Records supplied
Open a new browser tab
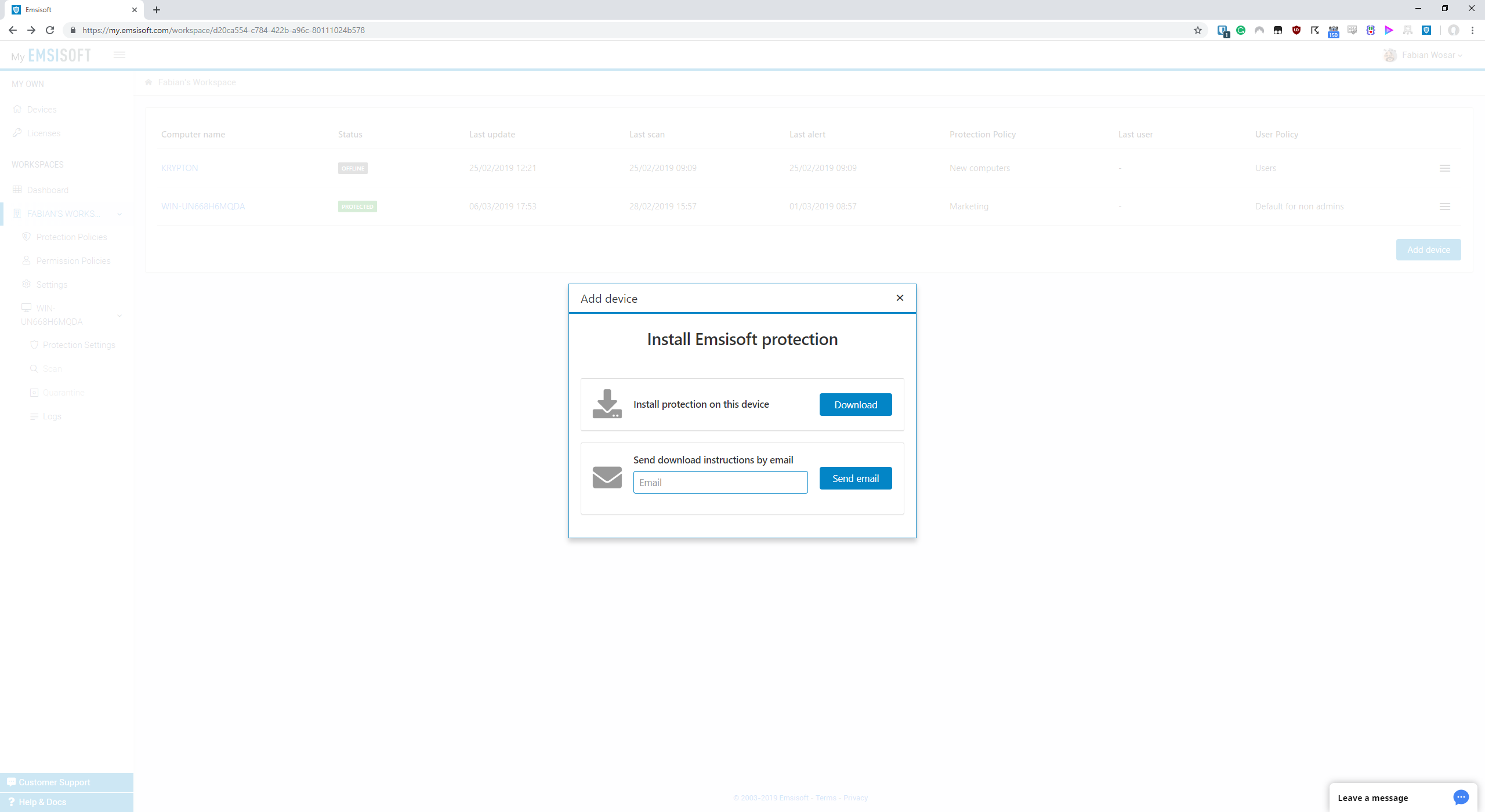 [157, 10]
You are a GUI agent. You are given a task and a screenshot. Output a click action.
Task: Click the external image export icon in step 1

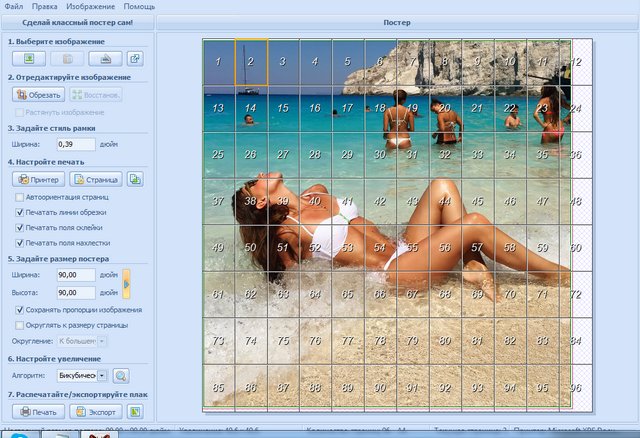(x=136, y=58)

Job
Copy the lines word for word, starting with the line that contains "You are a GUI" and ending with the last line, both included. Omit the pictures.

Full solution
You are a GUI agent. You are given a task and a screenshot. Output a click action.
Task: Click the external image export icon in step 1

(x=136, y=58)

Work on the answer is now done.